If you don’t, you simply won’t get the Play Store and other Google apps. You may or may not like that. Or even find this highly problematic. But that’s Google’s permanent rules in exchange for making Android and its services available for free.
So if Samsung were to switch to Bing, that would mean: no Play Store, no Gmail, no maps, no whatever. So basically the Huawei route. I doubt Samsung wants that.
Now for that “most” country reference, things are a bit different in Europe and India, as regulators have removed this default search requirement. But that also means that a “switch” from Samsung to Bing wouldn’t mean much.
In all of these countries, users are presented with a mandatory search engine selection screen during the setup of Android devices. So there is simply no longer a standard to switch to.
So where did this rumor come from? It could be a simple misunderstanding. It could be Samsung trying to leak PR to get a better revenue sharing deal from Google. And there are definitely OTHER areas where Samsung could put pressure on Google. No doubt.
But all this is just speculation, nothing else. What is not speculation are the license terms for Android OEMs. So don’t hold your breath because Bing will soon be the default search on Samsung devices.”
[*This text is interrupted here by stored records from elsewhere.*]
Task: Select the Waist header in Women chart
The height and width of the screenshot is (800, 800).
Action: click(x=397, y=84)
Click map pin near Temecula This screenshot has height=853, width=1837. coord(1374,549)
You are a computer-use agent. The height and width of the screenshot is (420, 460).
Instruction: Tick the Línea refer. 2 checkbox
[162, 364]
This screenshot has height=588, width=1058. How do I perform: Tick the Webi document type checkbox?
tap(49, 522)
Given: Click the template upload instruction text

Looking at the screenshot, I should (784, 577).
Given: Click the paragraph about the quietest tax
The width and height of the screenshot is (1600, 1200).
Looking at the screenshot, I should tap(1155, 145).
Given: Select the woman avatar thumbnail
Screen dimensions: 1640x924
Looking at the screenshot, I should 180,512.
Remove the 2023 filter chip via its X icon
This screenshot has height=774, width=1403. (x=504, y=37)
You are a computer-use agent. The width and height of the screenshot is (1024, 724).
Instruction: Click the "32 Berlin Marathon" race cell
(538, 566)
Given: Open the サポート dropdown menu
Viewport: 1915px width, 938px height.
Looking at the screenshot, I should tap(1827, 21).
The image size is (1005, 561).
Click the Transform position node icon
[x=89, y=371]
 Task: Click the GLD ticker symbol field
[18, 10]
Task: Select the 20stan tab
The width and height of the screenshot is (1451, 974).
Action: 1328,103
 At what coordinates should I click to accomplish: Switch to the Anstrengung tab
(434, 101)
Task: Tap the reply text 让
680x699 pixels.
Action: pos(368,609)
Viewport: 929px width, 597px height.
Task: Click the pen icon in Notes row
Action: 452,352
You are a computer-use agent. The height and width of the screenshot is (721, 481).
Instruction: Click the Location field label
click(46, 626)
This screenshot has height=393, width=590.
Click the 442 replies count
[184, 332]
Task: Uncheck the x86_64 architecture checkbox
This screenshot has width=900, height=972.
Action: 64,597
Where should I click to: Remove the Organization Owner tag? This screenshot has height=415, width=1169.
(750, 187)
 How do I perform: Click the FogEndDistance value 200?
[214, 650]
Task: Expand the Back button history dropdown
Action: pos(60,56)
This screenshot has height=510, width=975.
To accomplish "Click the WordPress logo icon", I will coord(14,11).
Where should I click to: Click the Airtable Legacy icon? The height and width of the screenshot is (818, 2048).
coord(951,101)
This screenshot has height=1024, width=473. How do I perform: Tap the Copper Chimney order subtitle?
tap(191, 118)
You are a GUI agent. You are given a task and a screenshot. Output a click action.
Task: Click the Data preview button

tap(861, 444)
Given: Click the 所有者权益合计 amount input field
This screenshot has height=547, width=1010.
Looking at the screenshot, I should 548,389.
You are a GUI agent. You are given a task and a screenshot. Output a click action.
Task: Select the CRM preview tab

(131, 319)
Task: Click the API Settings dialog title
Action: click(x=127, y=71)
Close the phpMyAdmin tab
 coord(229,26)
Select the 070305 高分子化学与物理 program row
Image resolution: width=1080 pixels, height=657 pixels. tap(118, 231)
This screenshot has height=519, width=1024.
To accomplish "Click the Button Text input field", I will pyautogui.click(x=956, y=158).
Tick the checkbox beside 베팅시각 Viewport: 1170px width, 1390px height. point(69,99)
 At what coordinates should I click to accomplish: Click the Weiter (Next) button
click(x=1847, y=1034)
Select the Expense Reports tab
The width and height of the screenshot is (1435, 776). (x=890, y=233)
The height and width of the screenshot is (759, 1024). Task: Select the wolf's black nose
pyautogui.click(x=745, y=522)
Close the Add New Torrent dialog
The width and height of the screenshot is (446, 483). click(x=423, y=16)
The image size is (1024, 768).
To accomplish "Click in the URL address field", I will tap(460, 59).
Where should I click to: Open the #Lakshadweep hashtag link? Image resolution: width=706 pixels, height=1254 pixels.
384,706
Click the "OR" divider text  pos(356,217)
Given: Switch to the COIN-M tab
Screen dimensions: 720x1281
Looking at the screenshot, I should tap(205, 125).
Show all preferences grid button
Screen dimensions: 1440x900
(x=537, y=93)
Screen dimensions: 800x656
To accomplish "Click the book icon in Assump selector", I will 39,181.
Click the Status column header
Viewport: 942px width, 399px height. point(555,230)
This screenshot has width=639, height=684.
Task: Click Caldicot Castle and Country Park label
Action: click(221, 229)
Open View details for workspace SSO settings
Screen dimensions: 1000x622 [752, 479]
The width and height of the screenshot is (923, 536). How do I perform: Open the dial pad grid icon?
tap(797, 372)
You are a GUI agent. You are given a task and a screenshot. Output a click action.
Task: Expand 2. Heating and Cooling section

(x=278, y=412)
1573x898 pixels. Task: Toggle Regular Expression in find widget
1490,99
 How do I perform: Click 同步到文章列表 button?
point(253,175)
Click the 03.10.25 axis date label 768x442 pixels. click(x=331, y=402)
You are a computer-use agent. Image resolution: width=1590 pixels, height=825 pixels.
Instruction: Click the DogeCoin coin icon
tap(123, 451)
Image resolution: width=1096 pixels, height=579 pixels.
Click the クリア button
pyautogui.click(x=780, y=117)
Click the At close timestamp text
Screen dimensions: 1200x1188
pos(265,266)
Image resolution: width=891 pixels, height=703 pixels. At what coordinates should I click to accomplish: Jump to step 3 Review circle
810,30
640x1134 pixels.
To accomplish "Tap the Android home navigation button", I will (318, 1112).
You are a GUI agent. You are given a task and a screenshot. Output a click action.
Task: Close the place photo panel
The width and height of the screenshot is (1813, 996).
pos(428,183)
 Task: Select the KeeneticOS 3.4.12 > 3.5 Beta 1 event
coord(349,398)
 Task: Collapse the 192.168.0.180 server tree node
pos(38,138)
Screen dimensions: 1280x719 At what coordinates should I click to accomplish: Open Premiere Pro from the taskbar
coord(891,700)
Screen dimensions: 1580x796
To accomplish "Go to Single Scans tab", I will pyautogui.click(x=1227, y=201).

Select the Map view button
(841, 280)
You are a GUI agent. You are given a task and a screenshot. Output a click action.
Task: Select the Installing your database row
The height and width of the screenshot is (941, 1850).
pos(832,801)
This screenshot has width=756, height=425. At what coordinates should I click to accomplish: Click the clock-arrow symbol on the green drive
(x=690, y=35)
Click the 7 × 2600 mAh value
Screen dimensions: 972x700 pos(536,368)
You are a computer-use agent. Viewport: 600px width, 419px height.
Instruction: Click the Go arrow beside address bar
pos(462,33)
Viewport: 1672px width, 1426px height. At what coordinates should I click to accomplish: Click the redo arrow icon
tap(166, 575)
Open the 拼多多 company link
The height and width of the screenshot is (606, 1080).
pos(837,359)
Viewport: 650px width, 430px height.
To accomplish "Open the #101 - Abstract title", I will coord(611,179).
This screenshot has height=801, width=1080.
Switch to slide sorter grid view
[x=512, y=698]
What else is in Google’s MADA agreement?
Google’s MADA agreement (PDF link) sets out strict terms and requirements that Android OEMs must comply with, including the following important provisions:
- Devices may only be distributed if all Google applications are preinstalled (MADA Section 2.1).
- The phone manufacturer must preload all Google applications permitted in the respective territory on each device (MADA Section 3.4(1)).
- The phone manufacturer must place the Google search and Android Market client (Google Play) icon at least in the space immediately adjacent to the default home screen. All other Google applications must not be placed more than one level below the top of the phone (MADA Section 3.4(2)-(3)).
- The phone manufacturer must set Google search as the default search provider for all web search access points (MADA Section 3.4(4)).
- Google’s Network Location Provider service must be pre-installed on the device and set as the default (MADA Section 3.8(c)).
The current rules for Android device makers make it unlikely that Samsung will drop Google as the default search provider in the US.
The Google MADA ensures that Google search remains the main search engine for most Android devices.
A switch could happen in places like Europe and India, where the rules are different. However, it is not expected to have such a large impact on Google’s market share.